KRALENDIJK – Het Terramar museum organiseerde afgelopen vrijdag opnieuw een News Café. De avond stond in het teken van een toekomstig DNA-onderzoek door de Harvard Universiteit naar menselijke resten die in 2007 in Amboina zijn opgegraven. Het DNA-onderzoek is gericht op het beter in kaart brengen van de complexiteit van het inheemse erfgoed van Bonaire.
Archeoloog Jay Haviser, die nauw betrokken was bij de vondst in Amboina, lichtte toe dat het onderzoek essentieel is voor de gemeenschap van Bonaire. Hij ontdekte daar een deel van een dorp met zeven huizen, elk bevattende, naast artefacten, schedels en menselijke resten. “Dit onderzoek zal bijdragen aan ons begrip van de eerste inwoners van Bonaire en hun afkomst, vooral gericht op de periode voor en tijdens de keramiek tijdperk.” Aldus Haviser.

------------------------------------------------------------

--- TE BEANTWOORDEN VRAGEN ---
**1)** Geef uit het bericht over het DNA-onderzoek op Bonaire letterlijk het gedeelte weer van "KRALENDIJK – Het" tot en met "erfgoed van Bonaire.".
**2)** Noem alles wat volgens het bericht over het DNA-onderzoek op Bonaire in elk van de zeven huizen in Amboina werd aangetroffen.
**3)** Schrijf het bericht over het DNA-onderzoek op Bonaire verder, aansluitend op de laatste zin.

------------------------------------------------------------

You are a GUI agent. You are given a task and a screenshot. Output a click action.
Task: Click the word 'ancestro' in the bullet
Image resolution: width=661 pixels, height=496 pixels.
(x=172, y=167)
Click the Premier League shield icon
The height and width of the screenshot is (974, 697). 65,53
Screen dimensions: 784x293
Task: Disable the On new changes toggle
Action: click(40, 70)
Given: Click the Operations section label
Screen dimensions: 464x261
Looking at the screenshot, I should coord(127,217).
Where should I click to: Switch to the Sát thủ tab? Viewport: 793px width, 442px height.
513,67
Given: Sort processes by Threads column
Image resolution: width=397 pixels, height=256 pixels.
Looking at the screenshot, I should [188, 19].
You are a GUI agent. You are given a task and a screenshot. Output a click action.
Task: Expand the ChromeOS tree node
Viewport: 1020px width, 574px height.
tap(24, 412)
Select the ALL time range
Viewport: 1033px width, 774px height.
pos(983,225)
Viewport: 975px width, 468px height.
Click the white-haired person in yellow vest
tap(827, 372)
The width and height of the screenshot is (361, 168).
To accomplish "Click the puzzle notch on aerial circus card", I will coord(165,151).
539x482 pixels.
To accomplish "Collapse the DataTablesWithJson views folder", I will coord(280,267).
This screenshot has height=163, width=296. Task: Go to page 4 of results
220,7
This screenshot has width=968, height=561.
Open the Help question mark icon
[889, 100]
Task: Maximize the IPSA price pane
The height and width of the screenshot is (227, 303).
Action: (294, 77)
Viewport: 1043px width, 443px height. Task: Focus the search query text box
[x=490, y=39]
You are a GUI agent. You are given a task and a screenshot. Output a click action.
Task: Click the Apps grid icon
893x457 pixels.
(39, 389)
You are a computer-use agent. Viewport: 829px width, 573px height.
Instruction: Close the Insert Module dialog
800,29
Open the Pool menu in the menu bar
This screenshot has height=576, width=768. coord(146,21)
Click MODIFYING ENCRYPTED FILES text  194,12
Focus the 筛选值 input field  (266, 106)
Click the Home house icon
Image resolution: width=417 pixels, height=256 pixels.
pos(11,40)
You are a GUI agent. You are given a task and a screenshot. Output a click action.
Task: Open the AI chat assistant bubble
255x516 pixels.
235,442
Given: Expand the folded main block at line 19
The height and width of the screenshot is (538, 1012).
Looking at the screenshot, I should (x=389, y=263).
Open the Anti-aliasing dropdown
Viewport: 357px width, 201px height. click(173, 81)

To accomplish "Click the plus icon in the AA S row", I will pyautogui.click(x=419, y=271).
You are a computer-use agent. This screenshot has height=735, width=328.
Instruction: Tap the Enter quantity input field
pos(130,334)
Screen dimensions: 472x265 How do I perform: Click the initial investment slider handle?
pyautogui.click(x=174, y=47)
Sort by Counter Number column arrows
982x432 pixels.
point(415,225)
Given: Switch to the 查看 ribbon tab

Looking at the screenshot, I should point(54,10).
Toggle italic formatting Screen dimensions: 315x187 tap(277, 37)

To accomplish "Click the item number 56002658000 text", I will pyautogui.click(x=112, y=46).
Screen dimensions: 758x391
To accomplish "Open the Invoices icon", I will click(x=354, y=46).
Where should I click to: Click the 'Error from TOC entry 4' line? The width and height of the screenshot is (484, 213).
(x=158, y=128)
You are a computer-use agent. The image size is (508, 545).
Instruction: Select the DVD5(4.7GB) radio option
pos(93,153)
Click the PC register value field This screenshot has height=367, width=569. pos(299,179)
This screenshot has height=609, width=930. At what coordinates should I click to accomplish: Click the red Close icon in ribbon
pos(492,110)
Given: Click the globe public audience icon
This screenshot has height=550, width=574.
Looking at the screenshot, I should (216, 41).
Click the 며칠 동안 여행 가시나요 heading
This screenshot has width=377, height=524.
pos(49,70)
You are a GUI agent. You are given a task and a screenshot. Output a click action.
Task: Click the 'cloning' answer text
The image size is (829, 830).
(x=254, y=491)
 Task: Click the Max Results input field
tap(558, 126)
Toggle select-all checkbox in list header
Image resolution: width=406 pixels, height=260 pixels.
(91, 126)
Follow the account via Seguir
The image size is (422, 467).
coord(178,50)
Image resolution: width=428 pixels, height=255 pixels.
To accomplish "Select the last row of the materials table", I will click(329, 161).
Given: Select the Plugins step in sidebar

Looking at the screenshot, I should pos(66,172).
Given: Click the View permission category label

------------------------------------------------------------

--- UITWERKINGEN ---
**1)**
KRALENDIJK – Het Terramar museum organiseerde afgelopen vrijdag opnieuw een News Café. De avond stond in het teken van een toekomstig DNA-onderzoek door de Harvard Universiteit naar menselijke resten die in 2007 in Amboina zijn opgegraven. Het DNA-onderzoek is gericht op het beter in kaart brengen van de complexiteit van het inheemse erfgoed van Bonaire.

**2)** artefacten, schedels, menselijke resten

**3)**
Kendra Sirak, verbonden aan het DNA-laboratorium van de Harvard Universiteit, belichtte de onderzoeksmethoden en de relevantie van deze studie. Het laboratorium is gespecialiseerd in het bestuderen van het genoom van mensen uit het verleden. De analyse van oeroud DNA kan waardevolle inzichten bieden in gedeelde menselijke geschiedenissen, migratiepatronen, culturele uitwisselingen en aanpassingen aan nieuwe omstandigheden en omgevingen.
In de moderne archeologie is het van groot belang dat de menselijke resten en artefacten die op Bonaire zijn ontdekt, worden teruggebracht naar het eiland. De opgegraven stukken uit Amboina zijn inmiddels terug op het eiland en staan opgeslagen bij SKAL.
Amerindians
Haviser wil nog meegeven dat het belangrijk is te beseffen dat, in het kader van de komende herdenkingen van het slavernijverleden op 1 juli aanstaande, de Amerindians, de eerste indianen op Bonaire, als eerste gebruikt werden als slaven in de koloniale tijd. Dit aspect uit het slavernijverleden op Bonaire zou meer belicht moeten worden aldus Haviser.